Плюрализм философии вытекает из существа самой философии, заключающегося в том, что она каждый раз, в каждом своем опыте предлагает цельный и целостный взгляд на человека и мир. Взгляд этот может быть развернут с разной степенью полноты и системности, но в любом случае он характеризуется принципиальной завершенностью.

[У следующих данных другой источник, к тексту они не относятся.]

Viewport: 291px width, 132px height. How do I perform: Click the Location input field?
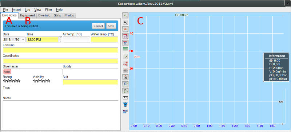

Словом, в противовес господствовавшему и широко распространенному вплоть до настоящего времени мнению, согласно которому существование философии в форме многообразных противоречащих друг другу систем является признаком её незрелости, подлежащим преодолению недостатком, академик Ойзерман считает это её особенностью, достоинством. Философия существует как исторически развернутое и умножающееся богатство философий. Как пишет академик Ойзерман в статье «Критические историко-философские заметки» (Вопросы философии. 2012. № 1. С. 137), «создание единого, общепринятого философского учения в принципе невозможно». Такой взгляд на философию можно вычитать уже в упоминавшейся выше статье академика Ойзермана 1968 г., однако окончательно он был сформулирован в монографии «Философия как история философии» (СПб., 1999. С. 5.): «Философия существует как философии, то есть как неопределенное множество различных противостоящих друг другу учений. Таков modus essendi философии. Такой она была уже в первое столетие своего исторического бытия; такой она осталась и в наше время, и нет оснований полагать, что когда-нибудь в будущем философия утратит свою многоликость, которая, как я убежден, является её специфической сущностной определенностью». Этот вывод, который как будто бы лишь констатирует очевидность и который в этом отношении сродни простодушному суждению андерсеновского мальчика о голом короле, на самом деле кажется таковым только после того, как он сделан. Он в действительности задает новую основу для понимания философии, в том числе для понимания её единства, и новую перспективу для её бытия, которую можно обозначить как перспективу диалога и идейной переклички на всем пространстве истории философии.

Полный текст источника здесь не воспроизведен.